Forgotten newspaper cuttings reveal how democracy hope has faded - Businesslive

26 April 2021 - For one reason or another it’s been a week of delving into my archives and being by turns fascinated, dispirited and cheered by what I found.

Michael Morris

For one reason or another it’s been a week of delving into my archives and being by turns fascinated, dispirited and cheered by what I found.

I had quite forgotten, for instance, that until 1993 at least (and, who knows, it may still be the case) taking snuff was a quaint privilege in the House of Assembly, a small aluminium snuff-box being kept at the lobby entrance under the watchful eye of the serjeant-at-arms for the convenience of MPs.

This old privilege, dating back to the pre-union Cape parliament, had miraculously survived, though even by 1993 it must have seemed distinctly anachronistic. At any rate, I was evidently certain enough of my facts to report on December 23 of that year that, “until yesterday, the snuff-box was still in use”.

And there was a good reason for that qualifying “until yesterday” for, on December 22 1993, I had sat in the press gallery of the old teak-panelled House of Assembly to witness the last sitting of white MPs in SA’s history.

When I found the cutting I was astonished to realise that I had not the faintest recollection of the event, or of anything that was said. Perhaps this is no surprise: the date for the first democratic election had already been set for just a few months hence, and this final meeting in the burnished, green-benched chamber was almost poignantly afflicted by its own inescapable irrelevance.
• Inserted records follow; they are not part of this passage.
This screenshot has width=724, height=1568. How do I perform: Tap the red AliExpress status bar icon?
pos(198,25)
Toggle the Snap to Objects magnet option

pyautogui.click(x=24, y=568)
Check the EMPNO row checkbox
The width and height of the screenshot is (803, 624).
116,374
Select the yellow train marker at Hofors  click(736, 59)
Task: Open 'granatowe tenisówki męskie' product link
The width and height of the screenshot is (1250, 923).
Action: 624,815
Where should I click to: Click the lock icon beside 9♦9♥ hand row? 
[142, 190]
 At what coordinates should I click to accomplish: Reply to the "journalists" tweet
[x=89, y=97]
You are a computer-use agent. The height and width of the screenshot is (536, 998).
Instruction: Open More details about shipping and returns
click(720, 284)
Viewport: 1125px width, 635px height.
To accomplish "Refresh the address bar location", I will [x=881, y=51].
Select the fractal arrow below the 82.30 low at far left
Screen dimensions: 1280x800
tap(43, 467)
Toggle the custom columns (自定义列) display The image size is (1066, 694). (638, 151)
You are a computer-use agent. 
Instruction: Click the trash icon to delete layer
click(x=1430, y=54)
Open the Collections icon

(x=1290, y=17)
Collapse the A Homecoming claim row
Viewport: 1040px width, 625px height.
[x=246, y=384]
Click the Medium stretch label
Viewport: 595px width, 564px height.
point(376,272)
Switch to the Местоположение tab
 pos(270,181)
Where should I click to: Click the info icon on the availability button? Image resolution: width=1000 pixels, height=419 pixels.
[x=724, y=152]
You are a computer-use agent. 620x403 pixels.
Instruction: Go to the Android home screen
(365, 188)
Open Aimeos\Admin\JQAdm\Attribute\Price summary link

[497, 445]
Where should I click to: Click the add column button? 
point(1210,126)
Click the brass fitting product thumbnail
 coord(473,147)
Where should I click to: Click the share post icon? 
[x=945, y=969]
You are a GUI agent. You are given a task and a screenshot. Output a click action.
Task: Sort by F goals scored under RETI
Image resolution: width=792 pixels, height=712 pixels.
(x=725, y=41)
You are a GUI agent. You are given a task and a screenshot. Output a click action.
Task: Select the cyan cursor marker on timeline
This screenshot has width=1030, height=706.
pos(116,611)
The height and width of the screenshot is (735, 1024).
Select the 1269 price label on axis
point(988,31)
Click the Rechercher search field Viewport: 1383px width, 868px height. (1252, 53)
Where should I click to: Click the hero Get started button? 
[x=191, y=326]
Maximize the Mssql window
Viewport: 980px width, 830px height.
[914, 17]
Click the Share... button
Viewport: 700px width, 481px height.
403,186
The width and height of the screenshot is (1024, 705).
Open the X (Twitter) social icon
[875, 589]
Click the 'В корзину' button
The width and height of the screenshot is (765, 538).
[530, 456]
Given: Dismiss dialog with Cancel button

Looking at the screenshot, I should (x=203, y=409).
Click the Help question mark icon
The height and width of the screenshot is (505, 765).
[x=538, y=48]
As traditions go, could there have been anything as anachronistic at the tail-end of the 20th century as the legislature of a country in Africa being composed entirely of pale-skinned legislators? Yet it remained interesting last week — prompted in part by the approach of Freedom Day — to be reminded of some of the ideas that were shared on that summer afternoon, on the cusp of great change.

Conservative Party leader Ferdi Hartzenberg likened the moment to the Treaty of Vereeniging, “the loss of our freedom”, but leader of the house (and controversial apartheid-era minister) Adriaan Vlok judged it differently: “I am sure I speak for the majority,” he said, “when I say that we do not see this as an end, but a new beginning for a better future.”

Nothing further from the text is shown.